What America has today is an investment strategy. What it needs is an industrial strategy.

Those are not the same thing.

Current efforts are fragmented. The Department of Defense supports certain projects. The Department of Commerce backs others. Export financing comes from one direction, tax incentives from another, permitting from yet another. Meanwhile, Wall Street is driving a wave of mergers intended to assemble vertically integrated rare earth companies.

None of this is inherently wrong. In fact, many of these investments are necessary.

But financing companies does not automatically build an industrial ecosystem.

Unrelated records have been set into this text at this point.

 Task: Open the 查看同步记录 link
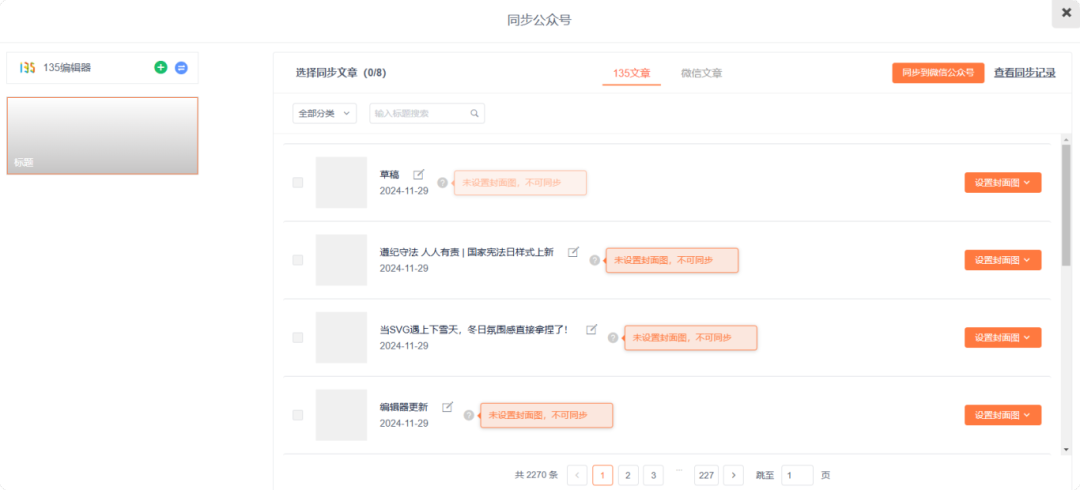(x=1024, y=73)
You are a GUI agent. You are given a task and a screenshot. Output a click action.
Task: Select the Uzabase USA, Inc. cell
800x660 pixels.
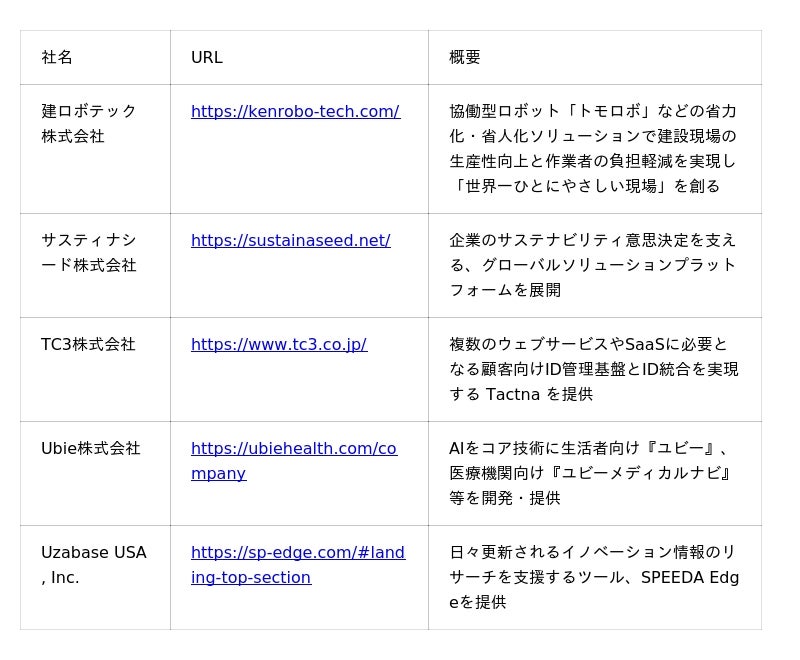pos(93,564)
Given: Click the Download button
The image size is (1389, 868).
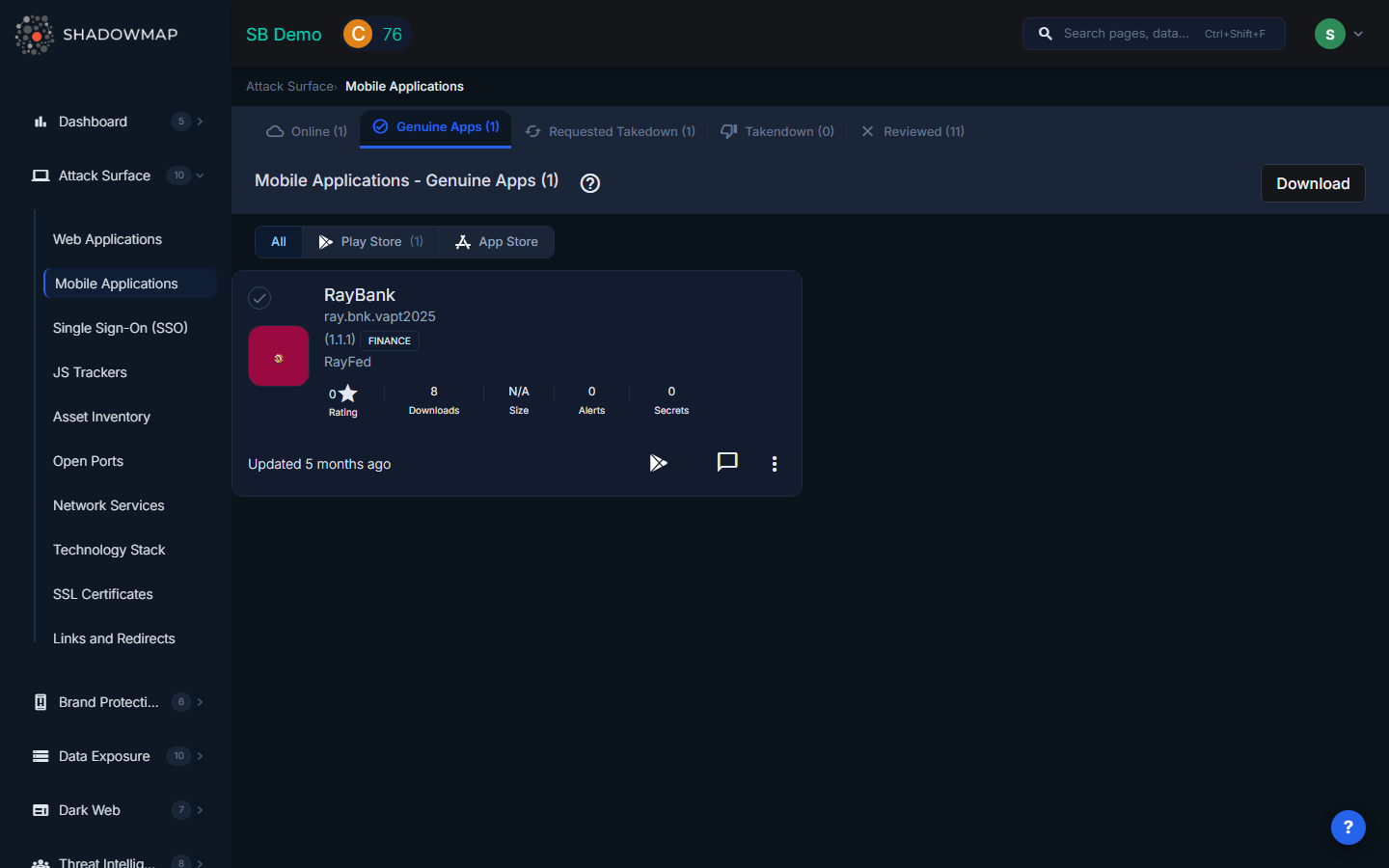Looking at the screenshot, I should 1312,183.
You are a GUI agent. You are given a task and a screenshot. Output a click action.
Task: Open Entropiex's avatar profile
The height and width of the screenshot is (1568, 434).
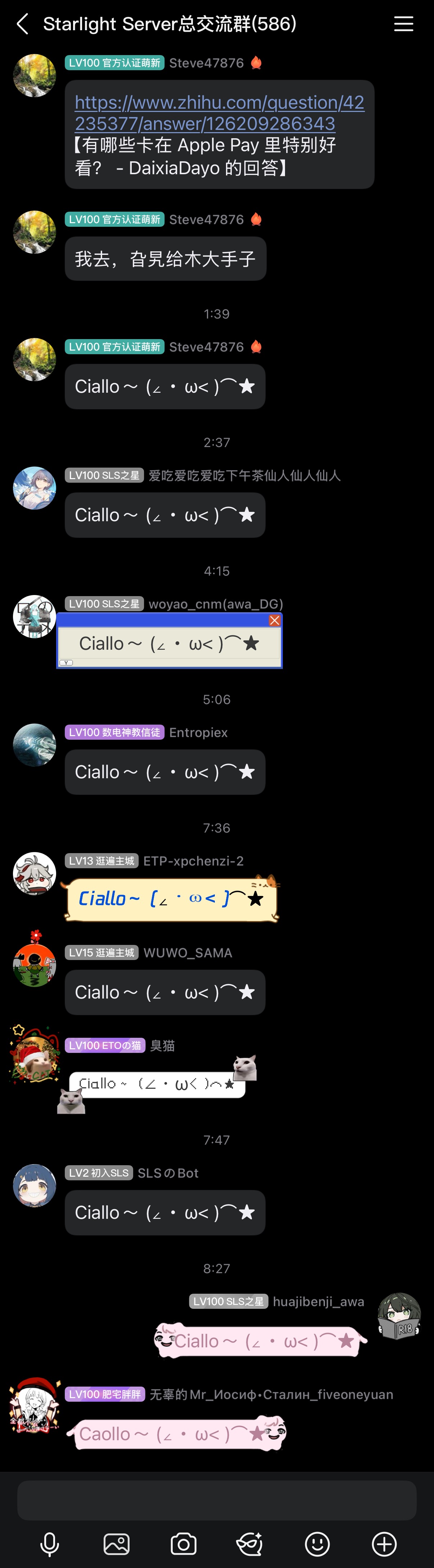tap(35, 744)
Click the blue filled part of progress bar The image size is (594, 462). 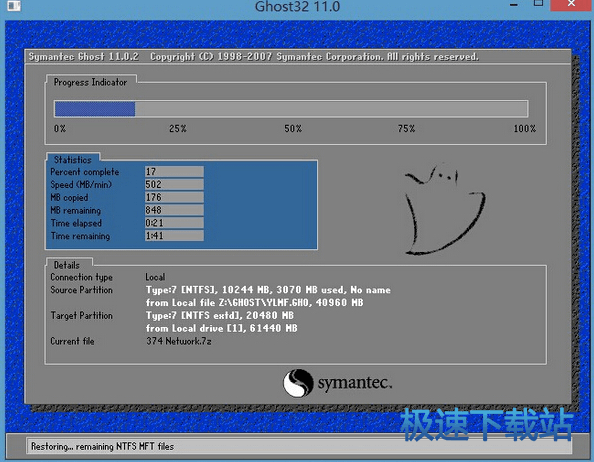(x=95, y=109)
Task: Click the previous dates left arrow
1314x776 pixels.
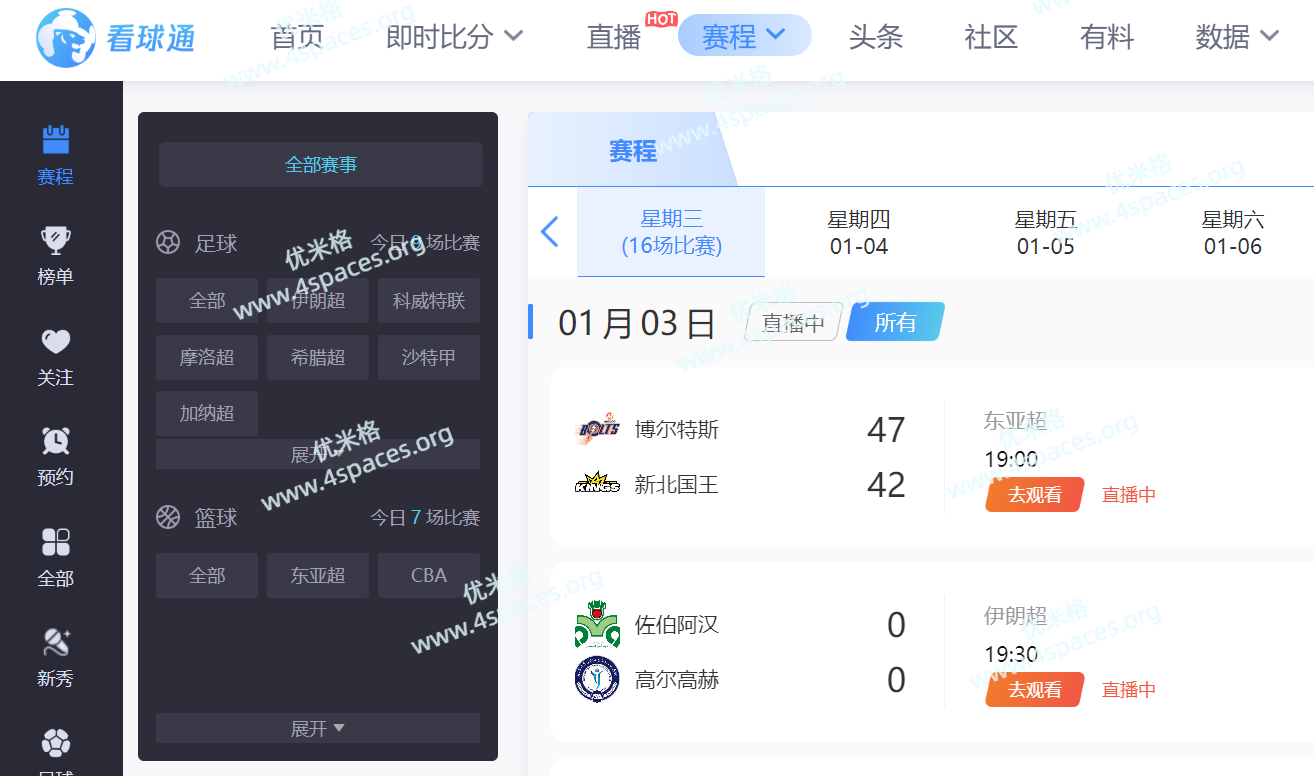Action: [x=549, y=232]
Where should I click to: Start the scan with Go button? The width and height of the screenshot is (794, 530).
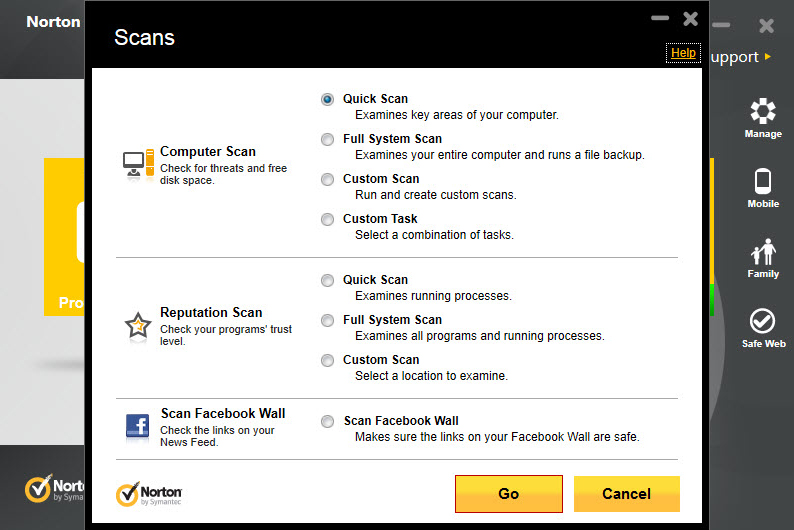click(x=509, y=494)
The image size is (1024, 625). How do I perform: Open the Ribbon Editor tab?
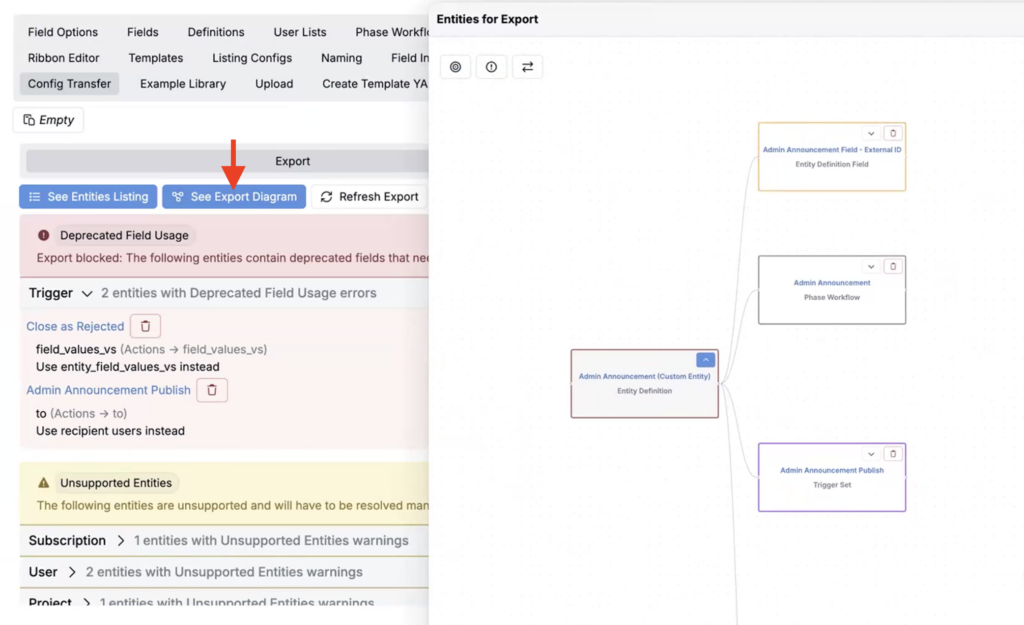point(64,58)
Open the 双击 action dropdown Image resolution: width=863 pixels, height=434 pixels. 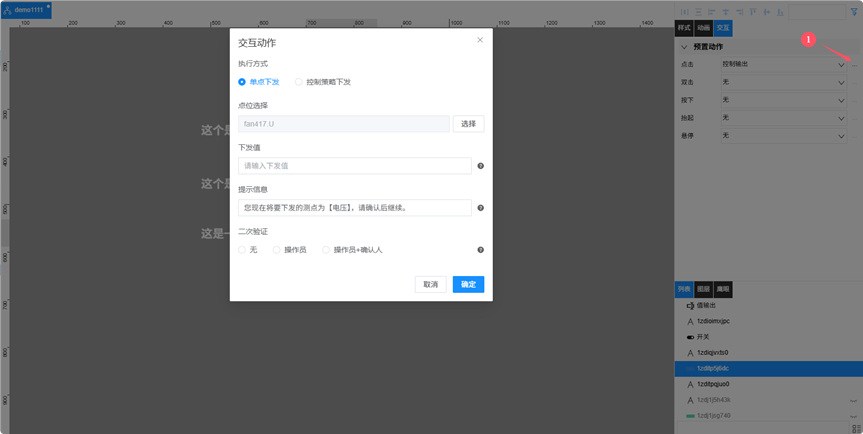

Rare earth competitiveness depends on far more than mines. It requires commercial-scale separation, metals and alloy production, magnet manufacturing, testing and qualification centers, recycling, logistics, workforce development, digital traceability, market transparency, and reliable long-term demand signals. These are shared capabilities that reduce costs and risks for the entire industry—not just one company.

This is where America remains dangerously underbuilt. China's advantage was never simply that it mined more rare earths. Over decades, it built an integrated industrial ecosystem in which infrastructure, research, financing, processing, manufacturing, and workforce development reinforced one another. That ecosystem—not geology alone—created its dominant position.

America should not attempt to replicate China's model of state direction. It’s a different nation, with different politics, culture, and economic way of life. But neither can it expect isolated corporate investments to achieve the same result.

Rather, what is needed is something closer to a twenty-first century Industrial New Deal for the rare earth and critical mineral supply chains. Imagine a National Critical Minerals Infrastructure Initiative financed through long-term Treasury-backed infrastructure bonds, public-private partnerships, or revenue-backed financing.

Rather than selecting corporate winners, it would invest in shared national assets: separation hubs, metallization facilities, magnet qualification laboratories, recycling networks, workforce training centers, logistics infrastructure, digital chain-of-custody systems, transparent market information, and importantly the downstream research and development the Chinese are now accelerating.

These are the industrial equivalents of the interstate highway system, deep-water ports, and the electric grid, and for that matter the internet backbone developed in years past. They enable private enterprise to compete more effectively.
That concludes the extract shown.